The unexpected position platoon was the one in center field, where Tony Gonzalez started out as an every day player.  A left-handed batter, Gonzalez had hit .306 as a full-time regular the previous year with an average better than .300 against both righties and lefties.  He had a horrible time of it against lefties from the beginning in 1964, however, going 4-for-31 in games started by southpaws before Mauch decided towards the end of May he had best platoon in center field, using Cookie Rojas as the right-handed batter. Gonzalez wound up hitting .278 on the season, and got on base 35 percent of the time, but batted only .157 against pitchers of the left-handed persuasion.  The versatile Rojas started 52 games against southpaws in center field, with a .267 average against them.

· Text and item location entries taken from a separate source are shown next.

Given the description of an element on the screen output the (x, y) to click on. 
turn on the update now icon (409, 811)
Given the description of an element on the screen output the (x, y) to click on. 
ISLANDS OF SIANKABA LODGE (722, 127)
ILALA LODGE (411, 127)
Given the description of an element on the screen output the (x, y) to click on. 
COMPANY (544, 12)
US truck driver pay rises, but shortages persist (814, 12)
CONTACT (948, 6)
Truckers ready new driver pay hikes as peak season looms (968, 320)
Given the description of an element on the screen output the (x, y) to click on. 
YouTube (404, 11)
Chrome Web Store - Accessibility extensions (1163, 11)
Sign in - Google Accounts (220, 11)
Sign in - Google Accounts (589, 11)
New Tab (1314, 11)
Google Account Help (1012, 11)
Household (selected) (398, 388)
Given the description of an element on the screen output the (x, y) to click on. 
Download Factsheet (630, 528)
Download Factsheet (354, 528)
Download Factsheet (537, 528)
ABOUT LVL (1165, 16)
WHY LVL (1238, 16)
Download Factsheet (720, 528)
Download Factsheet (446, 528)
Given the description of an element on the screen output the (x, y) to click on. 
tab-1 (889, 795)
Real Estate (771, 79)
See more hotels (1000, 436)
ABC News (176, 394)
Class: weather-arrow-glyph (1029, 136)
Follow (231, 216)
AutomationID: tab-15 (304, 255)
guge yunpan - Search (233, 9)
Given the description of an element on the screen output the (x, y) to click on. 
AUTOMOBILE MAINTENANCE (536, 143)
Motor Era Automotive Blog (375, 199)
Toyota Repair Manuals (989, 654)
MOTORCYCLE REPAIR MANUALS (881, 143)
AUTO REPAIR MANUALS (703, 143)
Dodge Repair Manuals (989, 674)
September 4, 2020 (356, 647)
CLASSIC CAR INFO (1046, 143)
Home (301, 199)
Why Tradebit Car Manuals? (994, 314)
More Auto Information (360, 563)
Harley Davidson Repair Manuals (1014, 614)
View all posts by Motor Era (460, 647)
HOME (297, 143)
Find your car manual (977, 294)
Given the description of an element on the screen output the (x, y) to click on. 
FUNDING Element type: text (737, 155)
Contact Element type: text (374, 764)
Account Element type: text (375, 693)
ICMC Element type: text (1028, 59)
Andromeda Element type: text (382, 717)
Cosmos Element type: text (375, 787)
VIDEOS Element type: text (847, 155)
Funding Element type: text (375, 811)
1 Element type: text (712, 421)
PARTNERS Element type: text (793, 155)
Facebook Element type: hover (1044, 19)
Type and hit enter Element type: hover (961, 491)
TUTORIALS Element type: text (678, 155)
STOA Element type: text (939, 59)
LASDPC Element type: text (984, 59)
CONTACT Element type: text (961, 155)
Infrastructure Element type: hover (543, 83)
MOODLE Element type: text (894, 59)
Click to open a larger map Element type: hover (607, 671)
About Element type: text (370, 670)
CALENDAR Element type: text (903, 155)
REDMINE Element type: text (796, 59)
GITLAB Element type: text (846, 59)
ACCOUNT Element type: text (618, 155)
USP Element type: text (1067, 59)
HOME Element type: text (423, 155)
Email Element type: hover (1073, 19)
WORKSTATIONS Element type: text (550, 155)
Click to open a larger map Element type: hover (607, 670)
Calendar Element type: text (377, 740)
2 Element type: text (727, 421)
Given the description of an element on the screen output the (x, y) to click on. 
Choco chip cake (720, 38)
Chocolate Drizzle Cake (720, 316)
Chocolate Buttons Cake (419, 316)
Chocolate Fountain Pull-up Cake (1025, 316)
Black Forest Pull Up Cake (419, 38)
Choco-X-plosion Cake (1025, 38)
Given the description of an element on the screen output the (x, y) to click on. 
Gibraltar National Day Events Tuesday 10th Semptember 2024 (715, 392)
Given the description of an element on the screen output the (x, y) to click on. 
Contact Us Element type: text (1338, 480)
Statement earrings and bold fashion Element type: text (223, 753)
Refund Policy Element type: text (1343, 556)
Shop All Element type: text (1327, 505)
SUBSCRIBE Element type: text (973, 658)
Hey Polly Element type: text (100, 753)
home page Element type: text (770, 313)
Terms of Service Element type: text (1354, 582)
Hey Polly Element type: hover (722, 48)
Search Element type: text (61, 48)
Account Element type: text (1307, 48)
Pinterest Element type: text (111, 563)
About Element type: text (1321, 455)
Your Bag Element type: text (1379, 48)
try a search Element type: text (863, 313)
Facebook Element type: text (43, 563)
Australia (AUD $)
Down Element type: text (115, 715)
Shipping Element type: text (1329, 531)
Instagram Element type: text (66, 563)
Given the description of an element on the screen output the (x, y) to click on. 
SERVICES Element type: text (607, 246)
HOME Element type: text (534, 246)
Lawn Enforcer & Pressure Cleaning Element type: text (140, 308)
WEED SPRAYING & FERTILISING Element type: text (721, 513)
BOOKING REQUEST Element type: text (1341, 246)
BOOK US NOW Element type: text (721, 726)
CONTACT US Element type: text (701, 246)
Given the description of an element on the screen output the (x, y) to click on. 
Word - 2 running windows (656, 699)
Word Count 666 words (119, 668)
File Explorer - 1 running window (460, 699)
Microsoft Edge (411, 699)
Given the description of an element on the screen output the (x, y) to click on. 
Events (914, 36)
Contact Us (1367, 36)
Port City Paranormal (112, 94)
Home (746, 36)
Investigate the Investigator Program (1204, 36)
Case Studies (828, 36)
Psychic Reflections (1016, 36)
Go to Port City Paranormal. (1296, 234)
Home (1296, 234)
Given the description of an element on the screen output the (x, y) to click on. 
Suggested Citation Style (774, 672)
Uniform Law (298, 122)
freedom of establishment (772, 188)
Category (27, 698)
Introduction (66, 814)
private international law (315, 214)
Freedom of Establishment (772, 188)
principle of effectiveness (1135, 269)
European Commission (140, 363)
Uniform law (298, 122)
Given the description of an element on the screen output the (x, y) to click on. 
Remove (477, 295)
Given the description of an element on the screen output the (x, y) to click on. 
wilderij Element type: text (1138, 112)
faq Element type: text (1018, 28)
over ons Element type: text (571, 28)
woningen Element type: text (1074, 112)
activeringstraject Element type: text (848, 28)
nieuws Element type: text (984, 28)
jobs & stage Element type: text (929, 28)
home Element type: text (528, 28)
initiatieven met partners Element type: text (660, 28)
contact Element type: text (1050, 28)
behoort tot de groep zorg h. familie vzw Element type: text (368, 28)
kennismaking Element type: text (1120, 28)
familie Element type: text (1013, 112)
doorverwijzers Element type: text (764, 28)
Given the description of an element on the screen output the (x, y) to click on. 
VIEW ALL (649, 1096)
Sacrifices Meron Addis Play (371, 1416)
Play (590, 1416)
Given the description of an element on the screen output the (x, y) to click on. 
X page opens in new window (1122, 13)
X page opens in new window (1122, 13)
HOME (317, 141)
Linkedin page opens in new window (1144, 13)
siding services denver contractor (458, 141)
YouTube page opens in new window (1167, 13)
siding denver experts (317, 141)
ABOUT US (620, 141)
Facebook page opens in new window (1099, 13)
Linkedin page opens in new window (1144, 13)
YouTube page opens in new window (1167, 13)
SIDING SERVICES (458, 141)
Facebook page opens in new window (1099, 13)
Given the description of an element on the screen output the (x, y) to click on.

But the most interesting of Mauch's platoons was in his batting order between two of his core regulars who also happened to be the Phillies' most dangerous hitters--rookie sensation Dick ("Richie") Allen and star right fielder Johnny Callison.  From the very beginning of the season until early June, Mauch swapped the two between second and third in the order, depending on the starting pitcher.  He had right-handed Allen batting second and the left-handed Callison third when the Phillies faced off against a righty, and Callison second and Allen third when a southpaw took the mound. Having Callison bat second against southpaws was most effective if the lead-off batter, Tony Taylor, got on base because, with the first baseman having to hold him on, it opened up the right side of the infield for Callison to pull the ball, increasing the odds of his getting a hit and of runners on first and third if he singled into right field.  Through the first two months of the season with this platoon alignment in the batting order, Callison hit .299 with 4 home runs and 20 RBI and Allen, off to a great start, was leading the league with 10 home runs and had 24 RBI and a .301 average.  Unfortunately, Taylor was batting only .228, had an on-base percentage that was a mere .290, and had scored only 15 runs in 27 games by the time May turned to June.  (Taylor ended up the season with a .251 average, batting sixth or seventh in Mauch's batting order in 40 percent of the games he played, with Gonzalez or Rojas batting lead-off in virtually every game after mid-July.)

In June, presumably awestruck by Allen's power, Mauch moved his slugging third baseman into the clean-up spot and penciled Callison third in the batting order, where both remained on a daily basis (more or less) until mid-August, when Mauch went back to alternating the two for the rest of the season (more or less) between second and third in the order depending on the starting pitcher. Suffice it to say for now that Callison's HR / RBI / BA line for the season in the 42 games he batted second was 3 / 33 / .247, compared to 23 / 70 / .284 in the 114 games he hit third in the order.  Allen's numbers were 12 / 36 / .270 when he batted second (64 games); 8 / 23 / .363 when he batted third (32 games); and 9 / 32 / .345 in the 66 games he was in the clean-up spot.

There will be more to say about Allen's place in Gene Mauch's line-up in a post later this summer, and much to come to set the stage for the Phillies' epic collapse of  '64.